_DESCRIÇÃO DA TAREFA_. No trecho sobre pontos de programas de fidelidade de cartões de crédito, qual projeto de lei é tomado como exemplo para dar concretude à análise?

Fernando Boarato Meneguin & Renata Bertolucci Ferreira

Introdução

Há várias proposições legislativas tramitando no Congresso Nacional cujo objetivo é, de alguma forma, prorrogar a validade ou tornar imprescritíveis os pontos referentes à bonificação recebida por programas de fidelidade vinculados às despesas realizadas por meio de cartões de crédito.

O presente texto, sob o prisma da Análise Econômica do Direito, pretende avaliar a racionalidade e as consequências dessas propostas legislativas. Os argumentos se aplicam a todas as proposições que pretendem de alguma forma estender o prazo para a utilização dos pontos. Para dar concretude à análise, consideremos o Projeto de Lei nº 5.549, de 2020, que objetiva estabelecer a imprescritibilidade dos benefícios e recompensas vinculados a cartão de crédito ou, em outras palavras, estabelece que as bonificações acumuladas em programas de benefícios e recompensas vinculados a cartões de crédito (pontos e milhas) não possuam prazo para utilização.

Quando se trata das bonificações oferecidas ao consumidor, vale destacar algumas definições. Segundo o código de autorregulação da Associação Brasileira das Empresas do Mercado de Fidelização – ABEMF[1], temos os seguintes termos:

  1. Benefícios – qualquer produto, serviço, desconto, vantagem, prêmio e/ou promoções resgatado com Pontos/Milhas pelo Participante nos Parceiros das Associadas;
  2. Ponto/Milha – unidade de medida utilizada pelas Associadas nas transações de acúmulo e/ou resgate juntos aos Parceiros;
  3. Programa de Fidelidade – programa de fidelização mantido por cada Associada que reúne, em único ambiente ou plataforma, diversos Parceiros e/ou outros programas de fidelização, permitindo que seus Participantes possam acumular Pontos/Milhas (transações de acúmulo), em virtude da utilização e/ou recorrência na utilização dos produtos e/ou serviços destes Parceiros.

Com base nessas definições, conclui-se que, sob a ótica do consumidor, os pontos e as milhas são moedas virtuais que permitem, por exemplo, usufruir do serviço de transporte aéreo ou adquirir eletrodomésticos, bem como o reembolso imediato do valor gasto na compra (cashback), pela empresa com a qual mantém uma relação consumerista através da sua adesão aos programas de benefícios e recompensas.

_REGISTROS DE DADOS_.
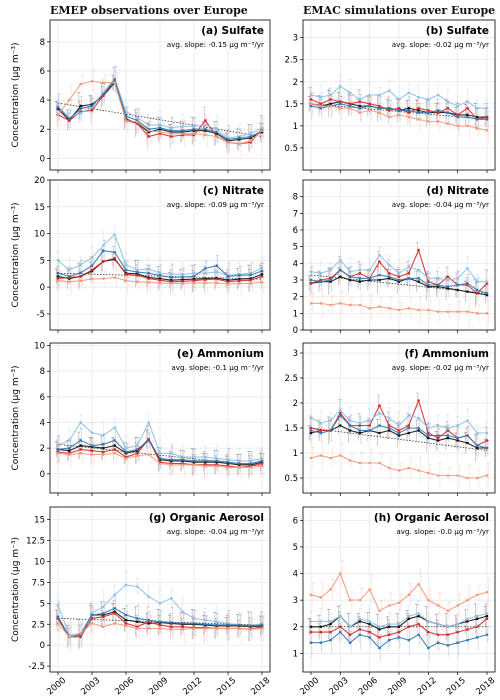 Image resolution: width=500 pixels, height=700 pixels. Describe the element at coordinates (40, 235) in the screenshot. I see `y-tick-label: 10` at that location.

* * *

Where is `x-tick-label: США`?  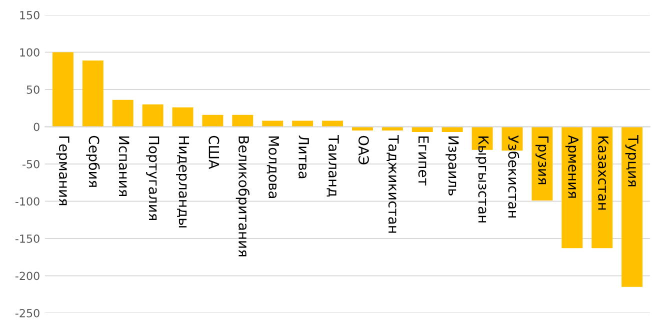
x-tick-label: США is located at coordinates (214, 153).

_RESPOSTA DA TAREFA_. O Projeto de Lei nº 5.549, de 2020.